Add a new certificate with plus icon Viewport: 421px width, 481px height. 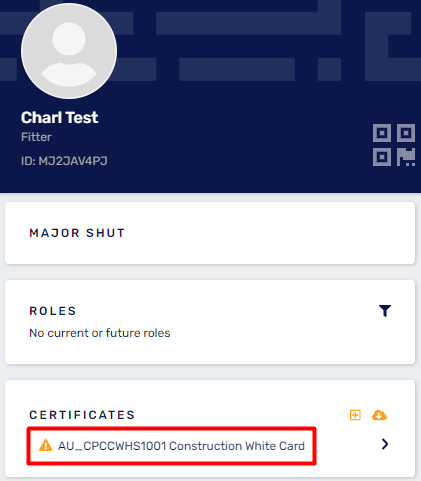[355, 415]
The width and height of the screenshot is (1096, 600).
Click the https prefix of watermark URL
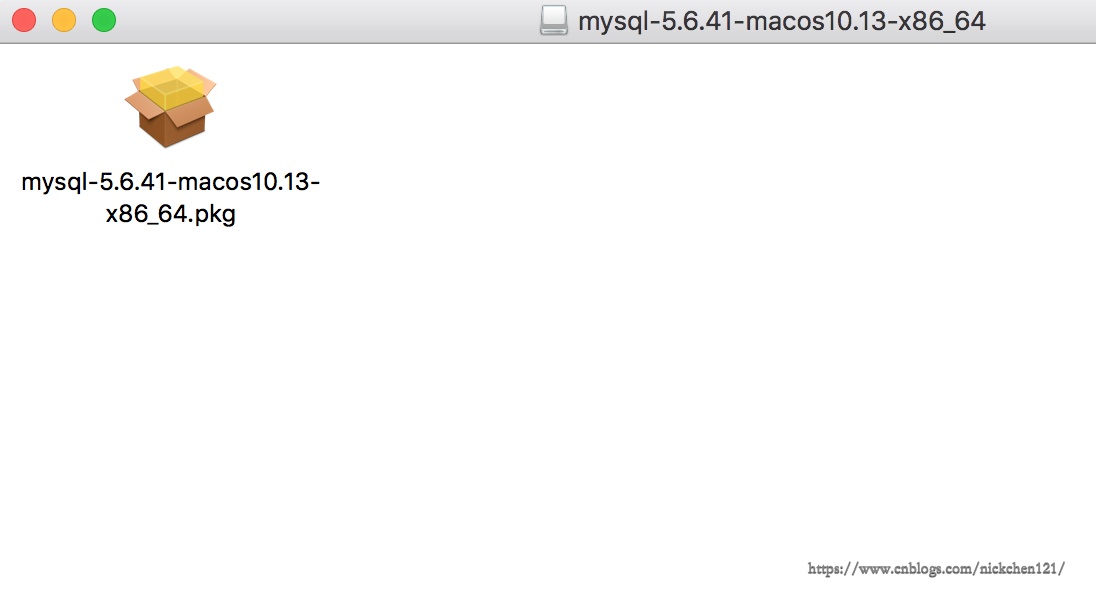coord(826,568)
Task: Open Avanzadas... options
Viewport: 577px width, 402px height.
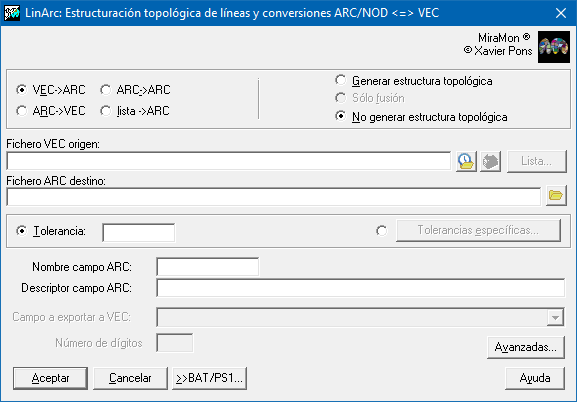Action: coord(525,347)
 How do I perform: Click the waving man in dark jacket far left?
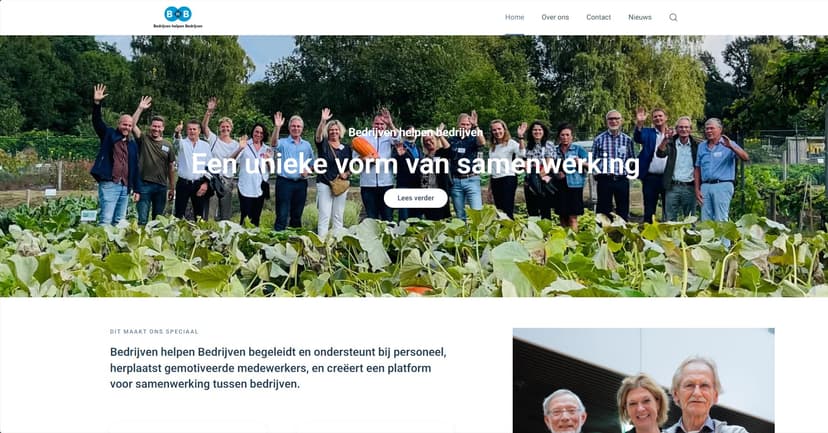click(x=115, y=158)
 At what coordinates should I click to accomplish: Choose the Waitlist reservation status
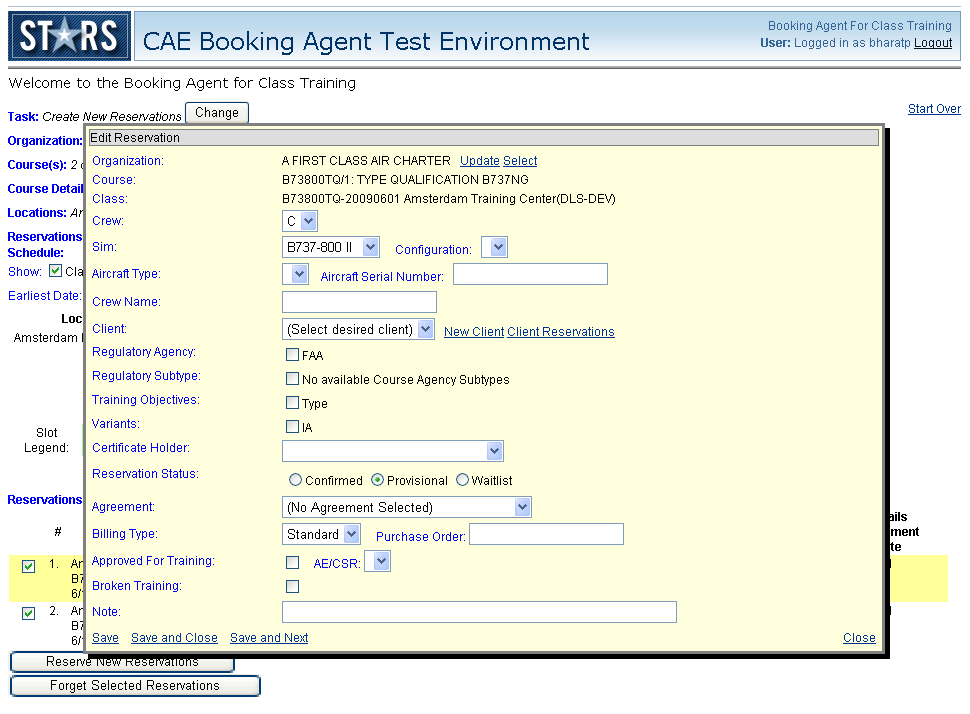pos(462,480)
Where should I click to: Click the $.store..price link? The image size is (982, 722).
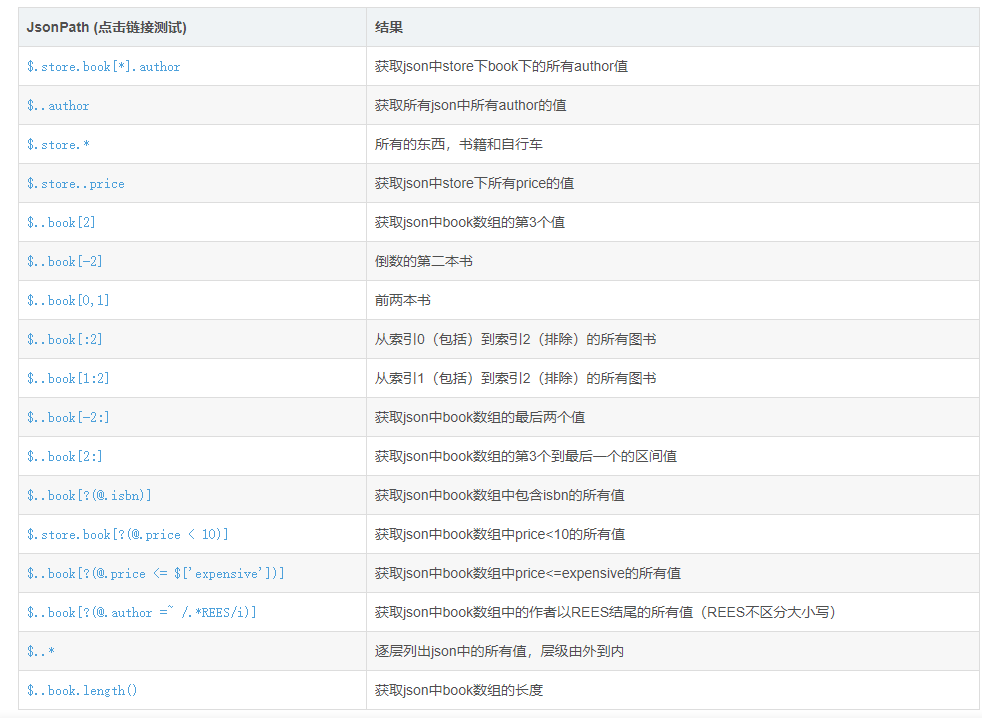[x=75, y=183]
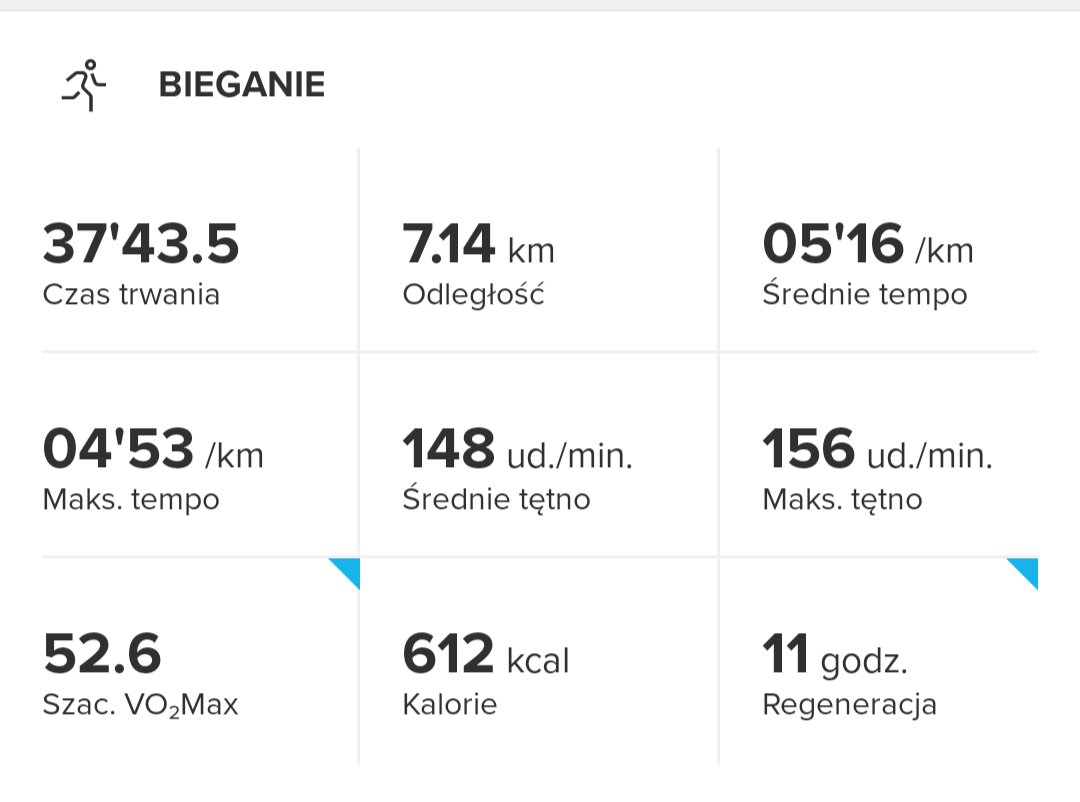Click the running figure icon
This screenshot has height=802, width=1080.
point(85,85)
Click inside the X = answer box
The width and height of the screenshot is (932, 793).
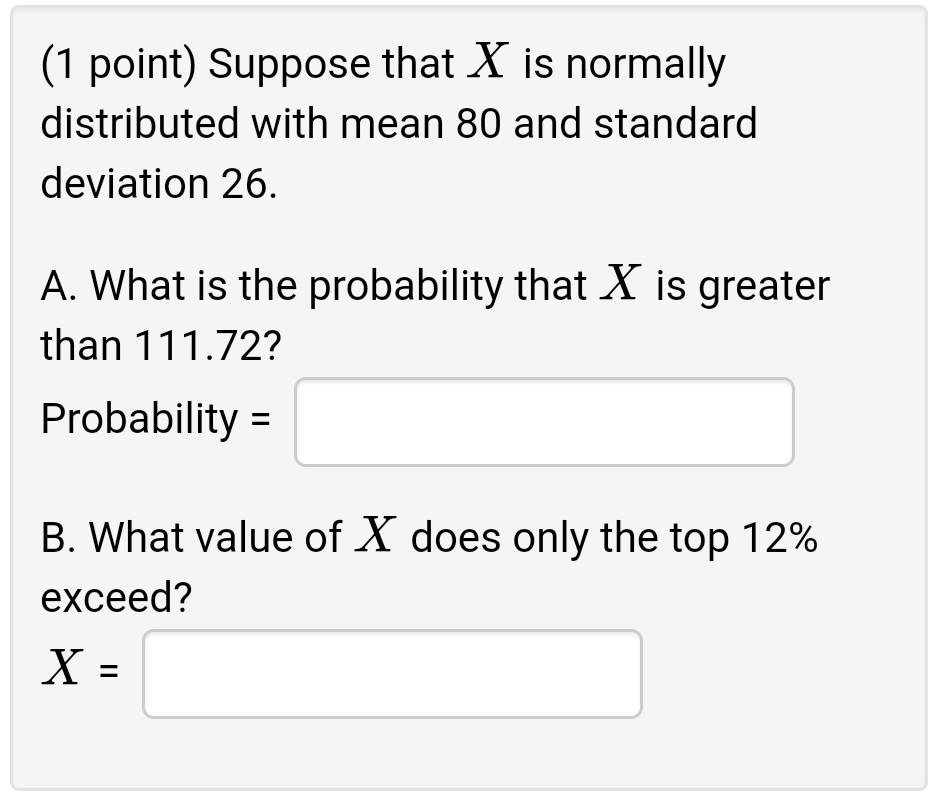pos(392,673)
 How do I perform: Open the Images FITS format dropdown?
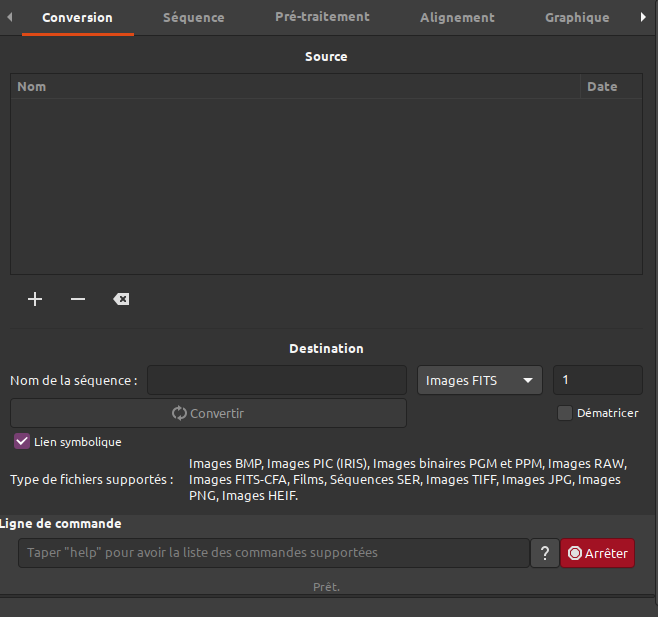click(479, 380)
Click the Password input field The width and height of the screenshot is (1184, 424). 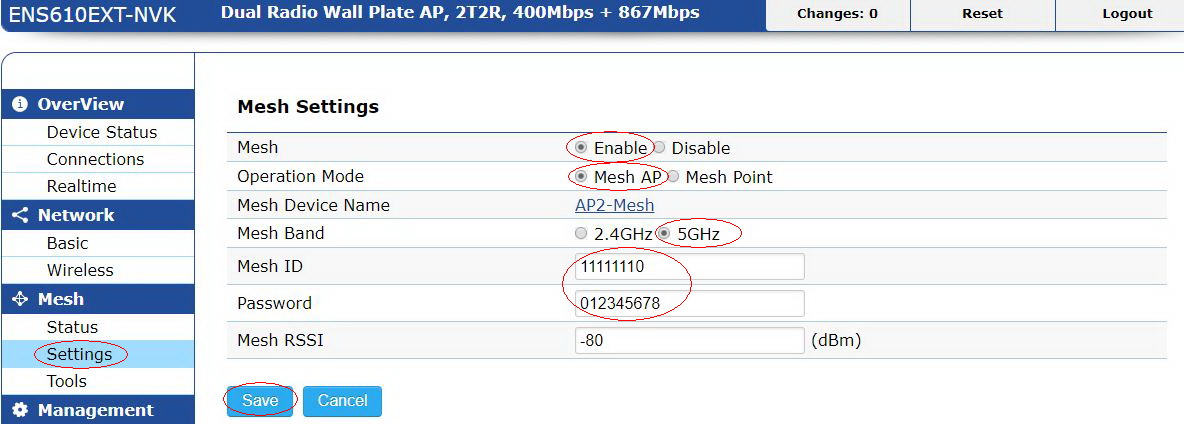tap(689, 303)
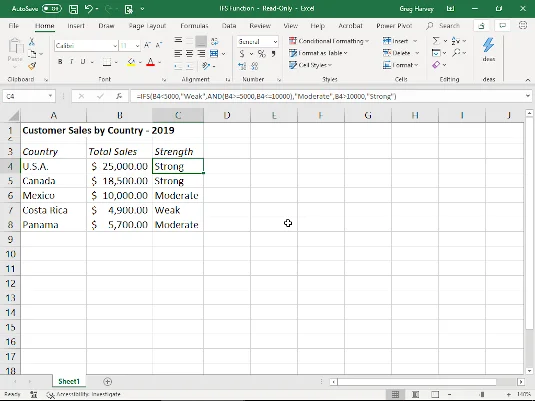Click the Save icon in title bar
This screenshot has width=535, height=401.
73,9
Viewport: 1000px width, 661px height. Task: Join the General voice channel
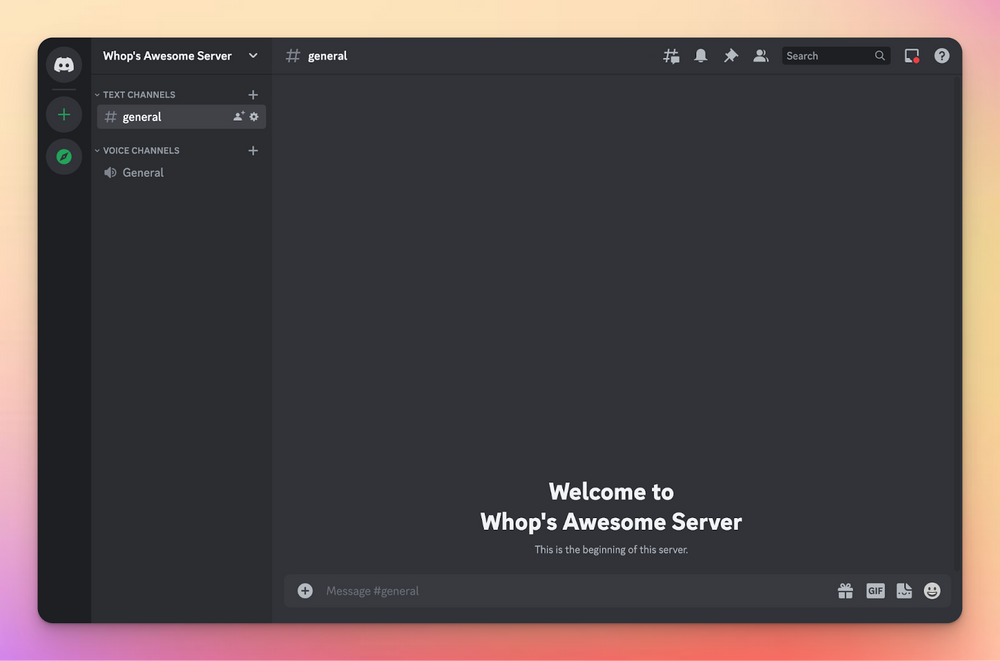click(x=144, y=172)
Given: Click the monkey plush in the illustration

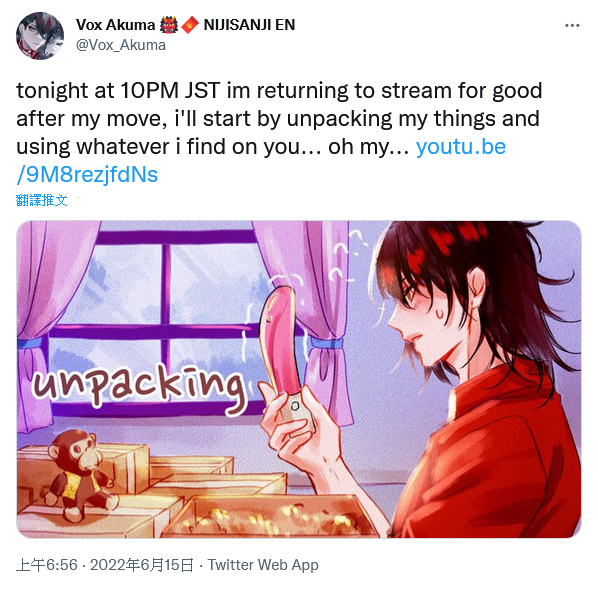Looking at the screenshot, I should (x=79, y=474).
+++
▸ **WORK INSTRUCTION**:
Using the records above, copy exactly and only the lines from the line with "Given: Click the" through the end, both included; leave every picture out.

▸ **EXERCISE ANSWER**:
Given: Click the monkey plush in the illustration

Looking at the screenshot, I should (x=79, y=474).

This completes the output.